Work request: Among the entries that follow, find every line with the word "agent" and list it.

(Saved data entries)
————
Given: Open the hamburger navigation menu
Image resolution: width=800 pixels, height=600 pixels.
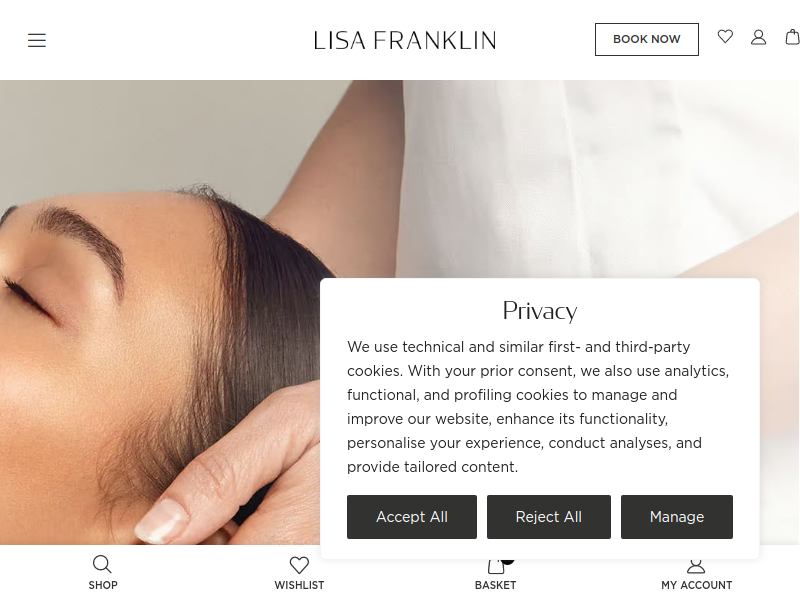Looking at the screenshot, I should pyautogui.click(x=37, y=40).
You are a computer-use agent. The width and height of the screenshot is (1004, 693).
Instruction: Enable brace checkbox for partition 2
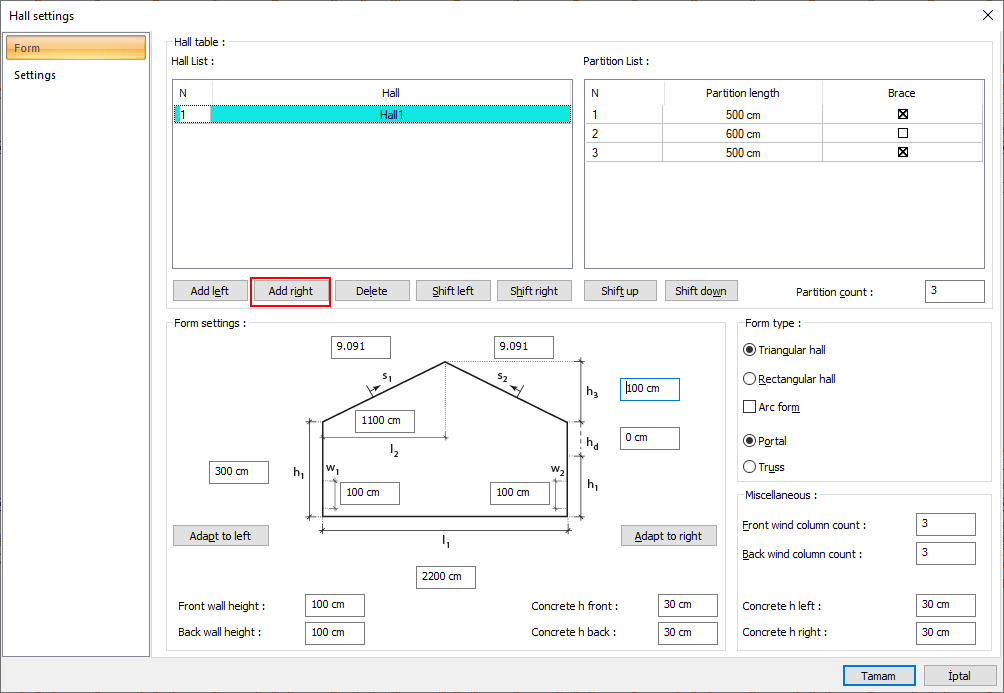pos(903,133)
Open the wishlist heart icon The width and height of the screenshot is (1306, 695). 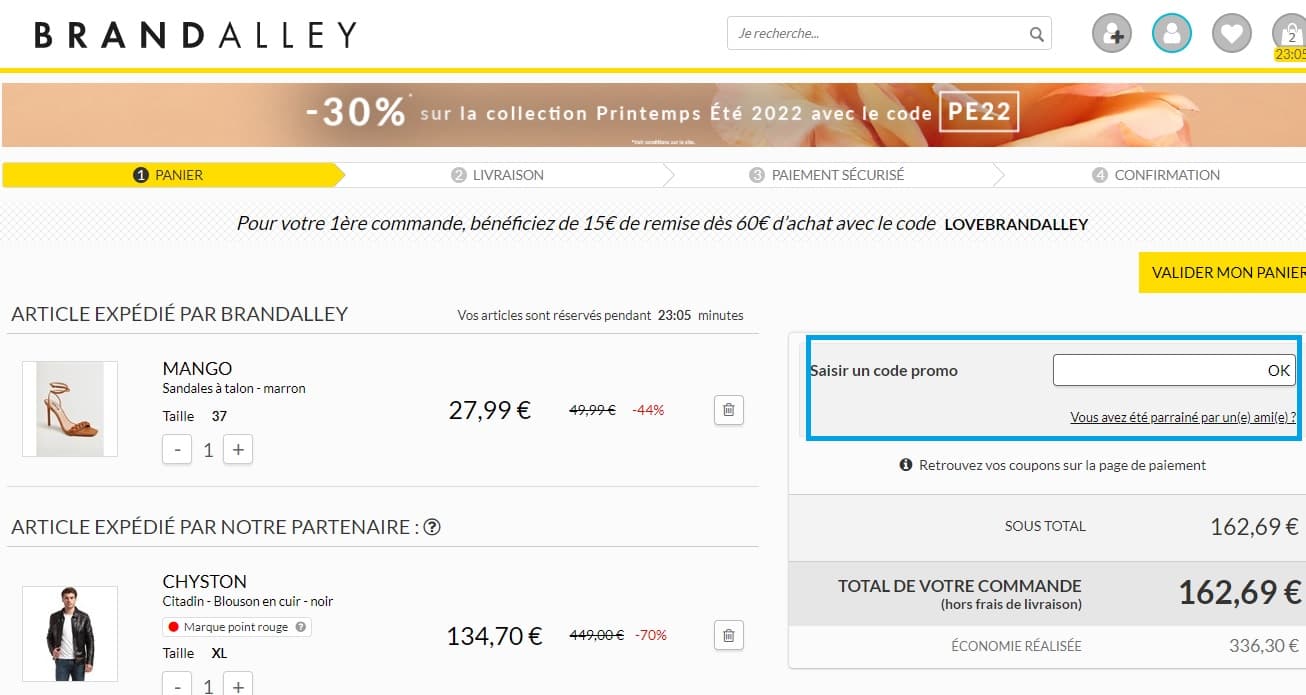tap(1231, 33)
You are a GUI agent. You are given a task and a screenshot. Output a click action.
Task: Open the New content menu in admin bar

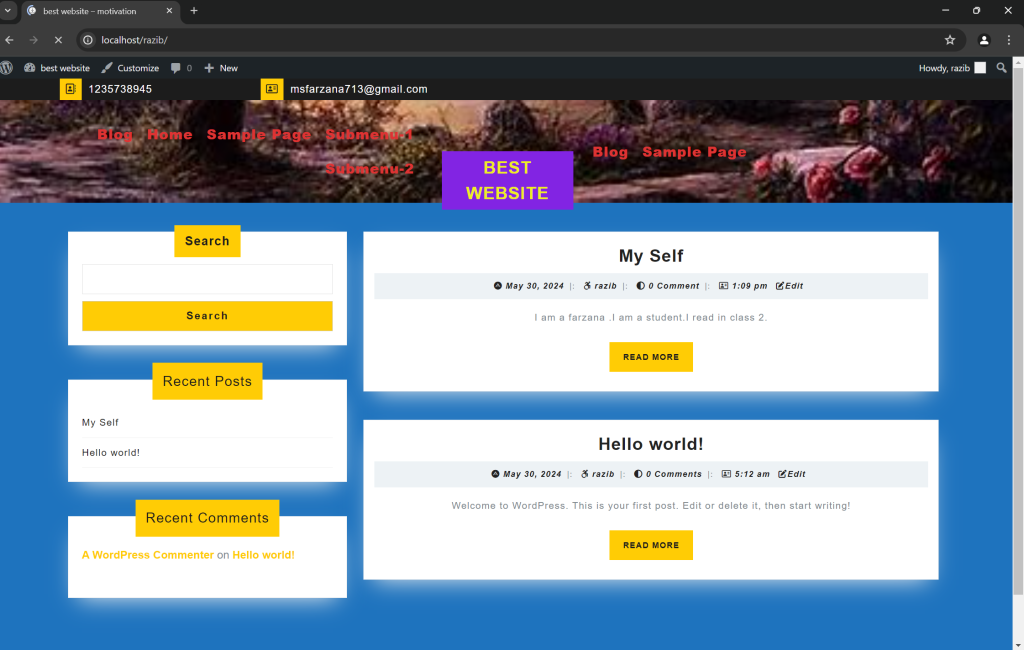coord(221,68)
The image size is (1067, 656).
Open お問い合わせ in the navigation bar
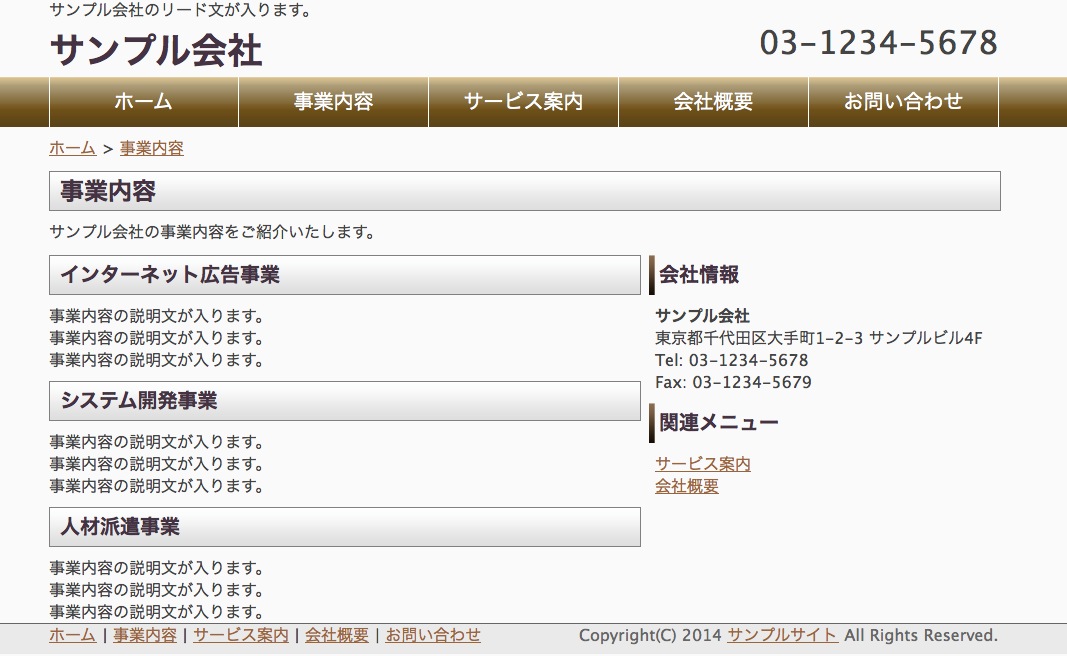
————
Answer section:
You are a computer-use agent. The width and height of the screenshot is (1004, 693).
You are a GUI agent. You are given a task and a screenshot. Output a click action.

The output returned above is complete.